Sitting in his box (in accordance with the recommendations of the forensic expert), dressed in a gray overshirt, Dominique Pelicot oscillates between a clear intention of repentance and the desire to link the facts alleged to his childhood. Thus, he recounts his life at the beginning of the hearing, insisting on the two episodes of sexual violence that he says he experienced and that he recounted several times during the investigation. The accused claims to have been raped, at the age of 9, by a nurse while he was hospitalized. “A guy in a white coat said: ‘My name is Basile, do you want some candy?’. I didn’t think of that…”he said in tears.

Then, at the age of 14, while working on a construction site as an apprentice, he was allegedly forced to have sex with a woman in a gang rape. “They grabbed me by the collar and told me: ‘She’s going to deflower you’. They put their nose in my genitals, I can still smell it. I immediately threw up.”he relates, still shaken. He also mentions his father, whom he described to the personality investigator as “violent, angry and rigid”swearing to himself, he had told him, “never to be like him”.

Dominique Pelicot then stops, his voice choked with emotion, on this “nice meeting” July 1971 with Gisèle Pelicot. He cries. “I was very happy with her. She was the opposite of my mother: completely rebellious. I had three children, grandchildren, whom I never touched.”he assures. The septuagenarian listens to him attentively: she has put her sunglasses back on and lowers her head. The 71-year-old accused repeats several times that he has never committed any pedophile act. “I have never touched a child, I will never touch one”he hammered home to the attorney general, who questioned him on this point.

His answers to other questions are more ambivalent. When the assessor asks him if he is modest, he answers in the negative: “Just because you’ve been to a naturist beach once or twice doesn’t mean you’re an exhibitionist,” he says. As if he didn’t understand what she was referring to.

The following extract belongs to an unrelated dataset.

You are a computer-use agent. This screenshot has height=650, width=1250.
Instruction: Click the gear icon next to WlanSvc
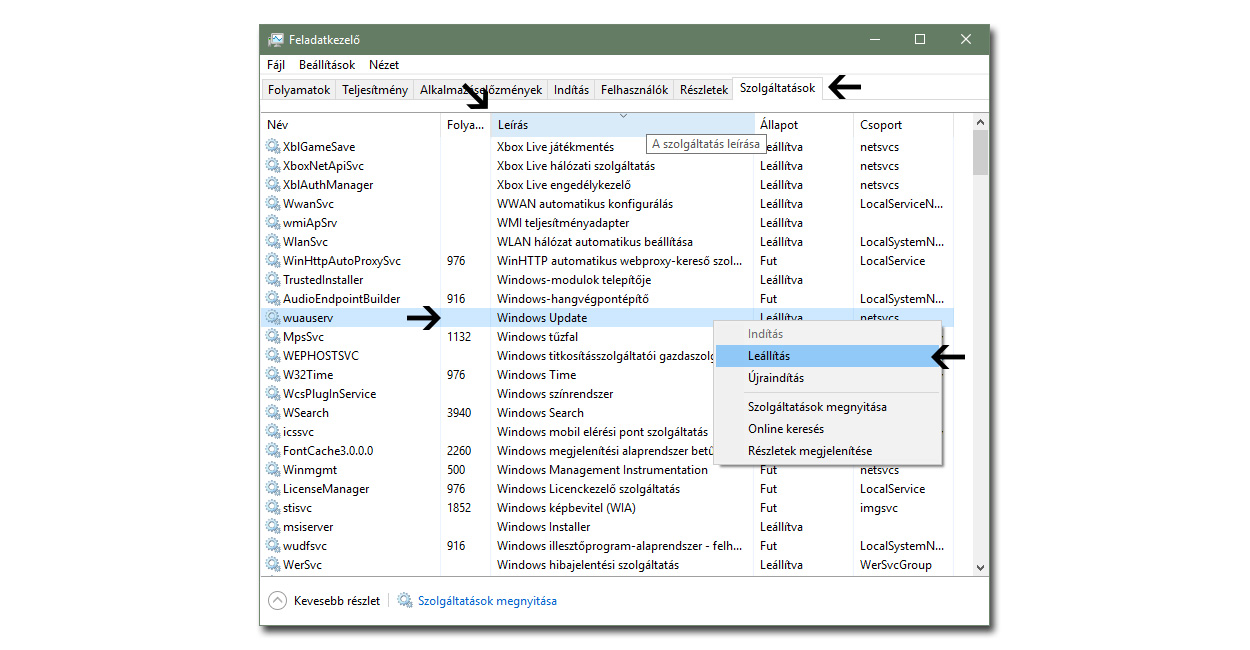(273, 242)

She reminds the accused that her son, Florian, said he witnessed sex scenes between his parents when he was sleeping in the same room as them. “I don’t know, I don’t remember him witnessing it.”reports Dominique Pelicot, lapidary.

The assessor then questions him about why he has meticulously preserved and classified ten years of videos and photos of the rapes of his wife, pointing out that the experts see him as a “collector”. “First, there was an element of pleasure, but it was also a measure of insurance. Today, thanks to this, we can find those who participated.”he believes, not hesitating to position himself as a benefactor, whom the investigators should almost thank. “They did their job very well,” he slips elsewhere.

Stéphane Babonneau, one of Gisèle Pelicot’s advisors, asks her, relaying a question from his client: “Why, while you were watching the spectacle of his decline, did you not find the will to stop what you were doing to him?”. “I also suffered from seeing her like that, but the addiction was stronger”retorts the graying retiree, illustrating his egocentrism and his lack of empathy, described by psychiatrists.

The same tone is heard when the lawyer reminds him that he put his ex-wife at risk of contracting HIV, since one of the men who raped her six times was a carrier of the disease. “I couldn’t ignore the risks.”he said first, emphasizing: “I never left her alone, I was always there”. He also passes the buck to his co-accused: “He gave me a test, apparently it was wrong.”

“When do we become perverted?” Antoine Camus, one of the lawyers for the civil party, then asks him.We become one when we meet someone who gives us the possibilities: the internet… Then it becomes perverse, yes”, he answers weakly, as if he had been conditioned to act, in a form of determinism that was beyond him.

When the lawyer asks him how it feels to have “took on board dozens of strangers” in his “criminal scheme”, Dominique Pelicot finds much more confidence. “I didn’t pick anyone up, they came to pick me up themselves. They asked me, I said yes. They accepted, they came. I didn’t handcuff anyone to come to my house.”he retorts without blinking. Anxious, perhaps, not to fall alone.